Yes, plus another 700,000 men who dont report domestic violence incidents to the police, for fear of being laughed out of the local police station.

Also, lets encourage more women to press false charges against men to have him kicked out off his own home, and make a nice little increase in profits for divorce lawyers seeing how the legal aid budget has been cut.

Dosent the legal aid system still pay out for case involving domestic violence?

Paul - February 26, 2014 at 3:56pm

Get the patient in a nice, “safe” environment where he divulges his innermost secrets, that way you’ll get everything out of him before you shop the bugger to the social.

Yes, I can just imagine people, parents particularly, falling for that ruse. People actually are getting more and more wised up to the sneaky ways of these professionals, and rightly so. What NICE ought to pay more attention is the basic public distrust of professionals that now exists, whether police, NHS, social services or, more particularly, those ‘cut and paste’ artists formerly known as magistrates.

Stitchedup - February 26, 2014 at 5:00pm

“Each year at least 1.2 million women and 784,000 men experience domestic violence and abuse in England and Wales, with one in three women and nearly one in five men experiencing it at some point in their lives.”

Once men are educated to recognise domestic violence and encouraged to report it I’m convinced we will quickly pass parity and the number of male victims will exceed female. All the truly independent research points this way.

Paul - February 26, 2014 at 5:37pm

Well, according to Lady Hale’s definitive Supreme Court ruling, nagging now constitutes domestic abuse which makes for approximately 17 million male victims. Arrests of females to follow of course, probably by the time we’ve landed on Mars as police are always a little bit slow on the uptake.

Luke - February 26, 2014 at 6:12pm

The first question I’d ask is simply whether this is actually a good idea ?
Doctors and nurses in hospitals seem to be struggling to cope with the workload as it is (I’m not talking about GP’s who often nowadays seem to be overpaid health administrators) – do they really have time to take on yet another set of skills and training that is not directly related to their job ?

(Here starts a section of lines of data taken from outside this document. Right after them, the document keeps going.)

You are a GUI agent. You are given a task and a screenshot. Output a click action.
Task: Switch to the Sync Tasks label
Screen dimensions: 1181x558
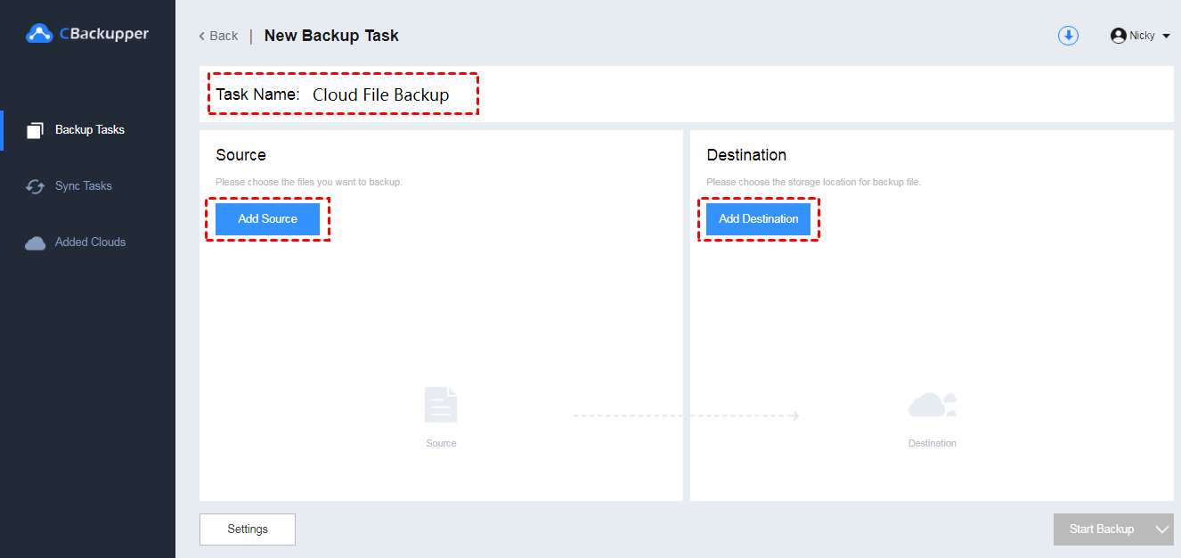click(84, 186)

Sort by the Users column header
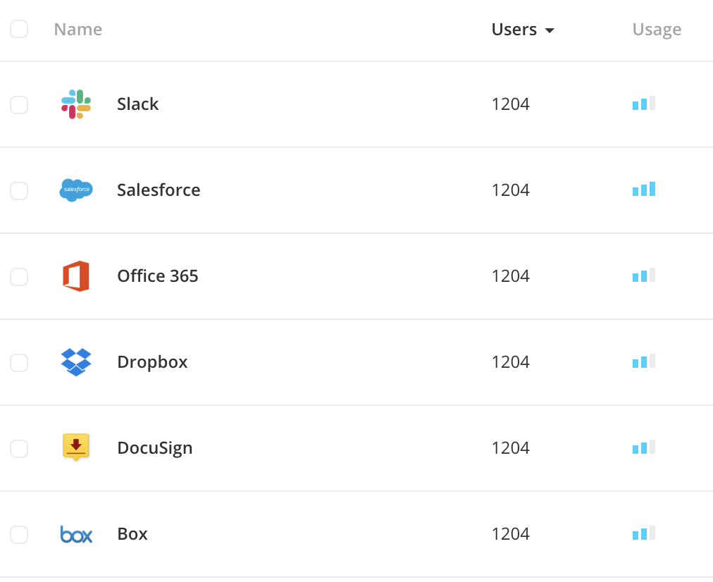click(x=514, y=30)
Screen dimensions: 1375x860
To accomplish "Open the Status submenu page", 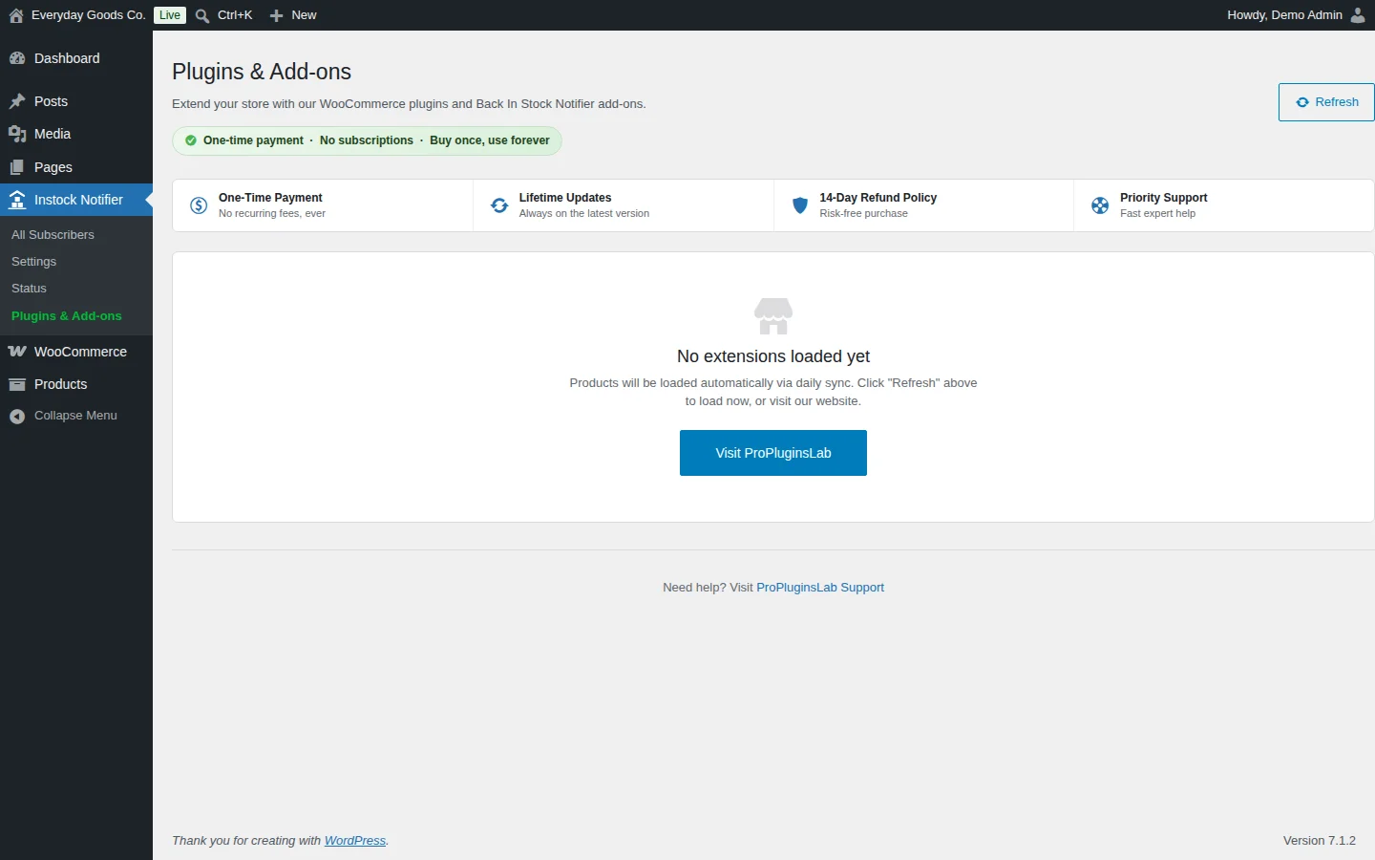I will pyautogui.click(x=29, y=288).
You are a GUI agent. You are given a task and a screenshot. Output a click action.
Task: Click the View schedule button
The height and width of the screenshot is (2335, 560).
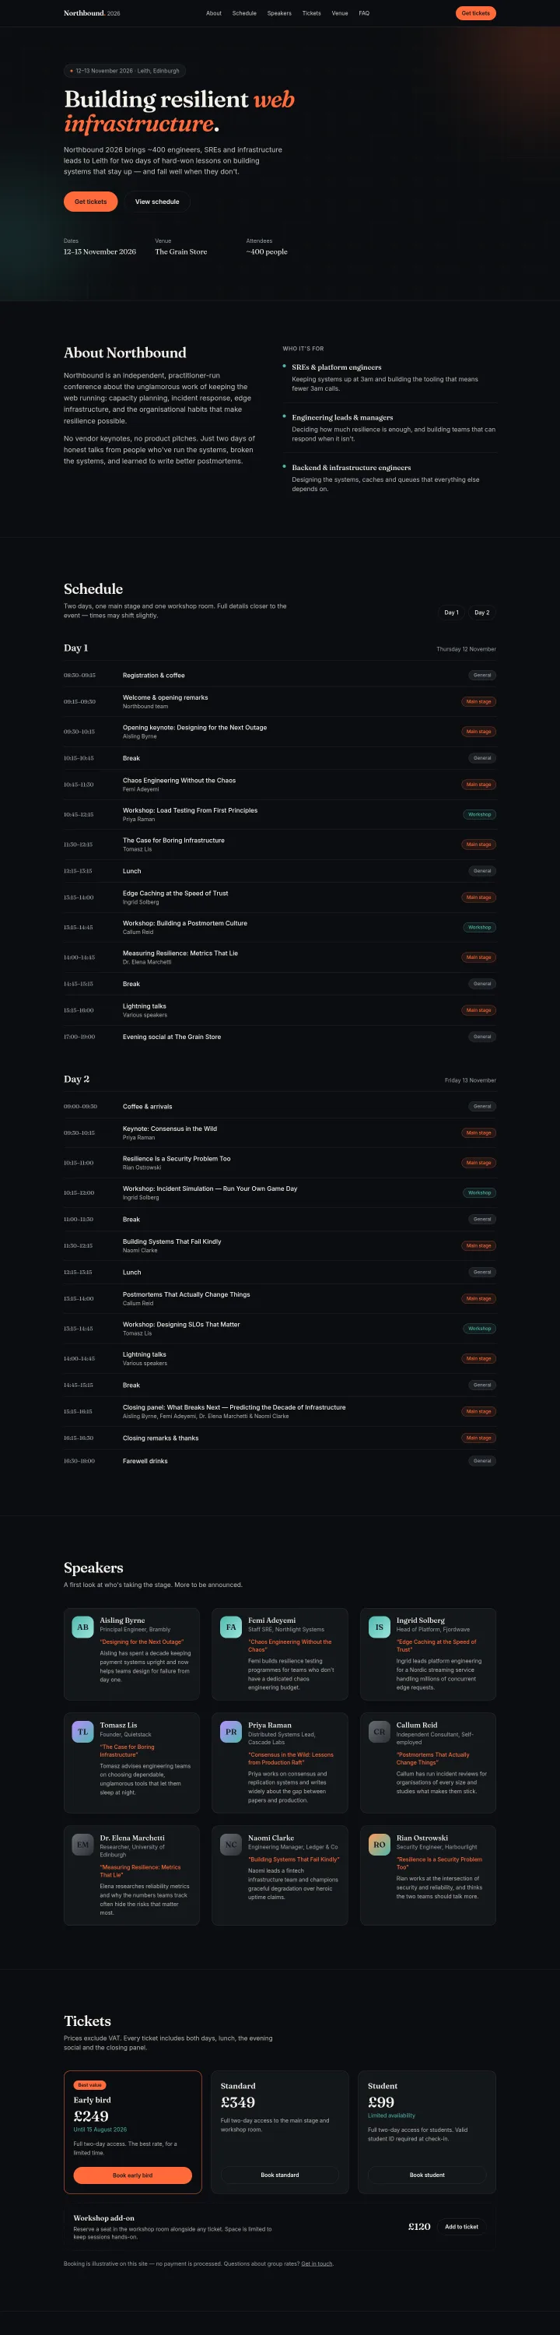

This is not a “wake-up call”, people are not unaware of domestic violence – it seems to be a group of officials within the NICE organisation trying to justify their existence.

Stitchedup - February 26, 2014 at 6:56pm

“This is not a “wake-up call”, people are not unaware of domestic violence – it seems to be a group of officials within the NICE organisation trying to justify their existence.”

We are suffering from DV hysteria in this country and the hypersensitivity to any domestic dispute/disagreement is reflected in the new catch-all definition of domestic abuse/violence.

A slight aside and probably controversial, but can I take it from Hague’s comments today that it’s OK to kill in war but not to rape?? I don’t quite know how to put it without causing offence; both are horrific but to condemn one but not the other seems a little bizarre don’t you think???

It’s OK to shoot and kill your 17/18 year old son but not OK to rape????????????

As a father of 21 year old and 20 year old boys (and I mean boys), I feel that protecting their lives even in war is at least as important as protecting a woman from rape in war.

Paul - February 26, 2014 at 8:43pm

Doctors becoming involved in DV has all the hallmarks of yet another box-ticking exercise, as Luke suggests. And, predictably, it will go badly wrong as all ill-conceived, poorly executed initiatives tend to do. Take doctors and child protection. All it takes these days is for a child to sneeze for a GP to bang in a referral for neglect to the social or little Johnny to sustain a greenstick fracture for an overly-zealous paediatrician to ban his release from hospital while police are called to have a hapless but innocent parent treated as a criminal suspect.

In turning their backs on their Hippocratic Oath, Doctors have reduced themselves to another arm of intrusive state control while commensurately lowering the esteem in which their profession is held to a state more akin to quackery.